• Goal: Turn every line of the items below into a JSON list of strings, one string per line, leaving out blank lines.

--- start of Input data ---

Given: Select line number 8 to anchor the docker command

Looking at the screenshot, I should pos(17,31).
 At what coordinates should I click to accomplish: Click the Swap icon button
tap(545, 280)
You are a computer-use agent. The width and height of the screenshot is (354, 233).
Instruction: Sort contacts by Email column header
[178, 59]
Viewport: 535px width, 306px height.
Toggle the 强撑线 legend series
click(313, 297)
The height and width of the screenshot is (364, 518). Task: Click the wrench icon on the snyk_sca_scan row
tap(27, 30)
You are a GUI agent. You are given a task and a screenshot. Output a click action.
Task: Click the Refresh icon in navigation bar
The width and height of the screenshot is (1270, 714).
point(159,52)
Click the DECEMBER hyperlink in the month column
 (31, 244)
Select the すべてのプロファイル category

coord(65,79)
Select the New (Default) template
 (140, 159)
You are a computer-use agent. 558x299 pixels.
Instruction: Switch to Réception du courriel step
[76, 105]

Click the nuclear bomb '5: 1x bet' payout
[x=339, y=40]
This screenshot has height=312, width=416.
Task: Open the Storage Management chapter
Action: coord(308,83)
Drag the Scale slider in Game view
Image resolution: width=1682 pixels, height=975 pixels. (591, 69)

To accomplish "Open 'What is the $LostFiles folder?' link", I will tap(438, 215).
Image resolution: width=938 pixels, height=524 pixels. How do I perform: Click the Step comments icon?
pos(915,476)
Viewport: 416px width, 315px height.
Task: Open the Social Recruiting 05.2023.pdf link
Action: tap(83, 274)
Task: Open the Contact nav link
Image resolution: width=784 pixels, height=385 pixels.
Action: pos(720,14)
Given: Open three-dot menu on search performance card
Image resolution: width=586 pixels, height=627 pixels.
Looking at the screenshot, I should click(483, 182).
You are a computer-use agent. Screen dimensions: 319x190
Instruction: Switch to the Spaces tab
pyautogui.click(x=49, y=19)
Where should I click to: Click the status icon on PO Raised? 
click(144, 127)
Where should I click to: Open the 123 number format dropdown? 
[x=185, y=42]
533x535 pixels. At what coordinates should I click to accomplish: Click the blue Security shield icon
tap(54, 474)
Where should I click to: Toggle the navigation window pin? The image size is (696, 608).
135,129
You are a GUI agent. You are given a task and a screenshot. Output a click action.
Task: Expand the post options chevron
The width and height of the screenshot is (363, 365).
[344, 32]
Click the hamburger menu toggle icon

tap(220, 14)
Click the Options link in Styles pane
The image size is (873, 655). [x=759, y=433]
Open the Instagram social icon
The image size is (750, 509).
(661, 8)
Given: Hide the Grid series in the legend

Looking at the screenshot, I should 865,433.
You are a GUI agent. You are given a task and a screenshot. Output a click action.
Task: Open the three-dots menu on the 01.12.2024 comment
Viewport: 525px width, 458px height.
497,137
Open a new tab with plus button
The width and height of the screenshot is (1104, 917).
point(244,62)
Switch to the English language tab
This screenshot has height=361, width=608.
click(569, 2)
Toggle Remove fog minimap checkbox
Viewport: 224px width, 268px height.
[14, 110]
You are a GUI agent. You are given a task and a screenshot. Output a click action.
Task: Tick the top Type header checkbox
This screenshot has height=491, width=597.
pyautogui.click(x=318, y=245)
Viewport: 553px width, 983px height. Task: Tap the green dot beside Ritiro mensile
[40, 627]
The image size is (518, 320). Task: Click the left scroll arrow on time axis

--- end of Input data ---

• Full answer:
[
  "Given: Select line number 8 to anchor the docker command",
  "Looking at the screenshot, I should pos(17,31).",
  " At what coordinates should I click to accomplish: Click the Swap icon button",
  "tap(545, 280)",
  "You are a computer-use agent. The width and height of the screenshot is (354, 233).",
  "Instruction: Sort contacts by Email column header",
  "[178, 59]",
  "Viewport: 535px width, 306px height.",
  "Toggle the 强撑线 legend series",
  "click(313, 297)",
  "The height and width of the screenshot is (364, 518). Task: Click the wrench icon on the snyk_sca_scan row",
  "tap(27, 30)",
  "You are a GUI agent. You are given a task and a screenshot. Output a click action.",
  "Task: Click the Refresh icon in navigation bar",
  "The width and height of the screenshot is (1270, 714).",
  "point(159,52)",
  "Click the DECEMBER hyperlink in the month column",
  " (31, 244)",
  "Select the すべてのプロファイル category",
  "coord(65,79)",
  "Select the New (Default) template",
  " (140, 159)",
  "You are a computer-use agent. 558x299 pixels.",
  "Instruction: Switch to Réception du courriel step",
  "[76, 105]",
  "Click the nuclear bomb '5: 1x bet' payout",
  "[x=339, y=40]",
  "This screenshot has height=312, width=416.",
  "Task: Open the Storage Management chapter",
  "Action: coord(308,83)",
  "Drag the Scale slider in Game view",
  "Image resolution: width=1682 pixels, height=975 pixels. (591, 69)",
  "To accomplish \"Open 'What is the $LostFiles folder?' link\", I will tap(438, 215).",
  "Image resolution: width=938 pixels, height=524 pixels. How do I perform: Click the Step comments icon?",
  "pos(915,476)",
  "Viewport: 416px width, 315px height.",
  "Task: Open the Social Recruiting 05.2023.pdf link",
  "Action: tap(83, 274)",
  "Task: Open the Contact nav link",
  "Image resolution: width=784 pixels, height=385 pixels.",
  "Action: pos(720,14)",
  "Given: Open three-dot menu on search performance card",
  "Image resolution: width=586 pixels, height=627 pixels.",
  "Looking at the screenshot, I should click(483, 182).",
  "You are a computer-use agent. Screen dimensions: 319x190",
  "Instruction: Switch to the Spaces tab",
  "pyautogui.click(x=49, y=19)",
  "Where should I click to: Click the status icon on PO Raised? ",
  "click(144, 127)",
  "Where should I click to: Open the 123 number format dropdown? ",
  "[x=185, y=42]",
  "533x535 pixels. At what coordinates should I click to accomplish: Click the blue Security shield icon",
  "tap(54, 474)",
  "Where should I click to: Toggle the navigation window pin? The image size is (696, 608).",
  "135,129",
  "You are a GUI agent. You are given a task and a screenshot. Output a click action.",
  "Task: Expand the post options chevron",
  "The width and height of the screenshot is (363, 365).",
  "[344, 32]",
  "Click the hamburger menu toggle icon",
  "tap(220, 14)",
  "Click the Options link in Styles pane",
  "The image size is (873, 655). [x=759, y=433]",
  "Open the Instagram social icon",
  "The image size is (750, 509).",
  "(661, 8)",
  "Given: Hide the Grid series in the legend",
  "Looking at the screenshot, I should 865,433.",
  "You are a GUI agent. You are given a task and a screenshot. Output a click action.",
  "Task: Open the three-dots menu on the 01.12.2024 comment",
  "Viewport: 525px width, 458px height.",
  "497,137",
  "Open a new tab with plus button",
  "The width and height of the screenshot is (1104, 917).",
  "point(244,62)",
  "Switch to the English language tab",
  "This screenshot has height=361, width=608.",
  "click(569, 2)",
  "Toggle Remove fog minimap checkbox",
  "Viewport: 224px width, 268px height.",
  "[14, 110]",
  "You are a GUI agent. You are given a task and a screenshot. Output a click action.",
  "Task: Tick the top Type header checkbox",
  "This screenshot has height=491, width=597.",
  "pyautogui.click(x=318, y=245)",
  "Viewport: 553px width, 983px height. Task: Tap the green dot beside Ritiro mensile",
  "[40, 627]",
  "The image size is (518, 320). Task: Click the left scroll arrow on time axis"
]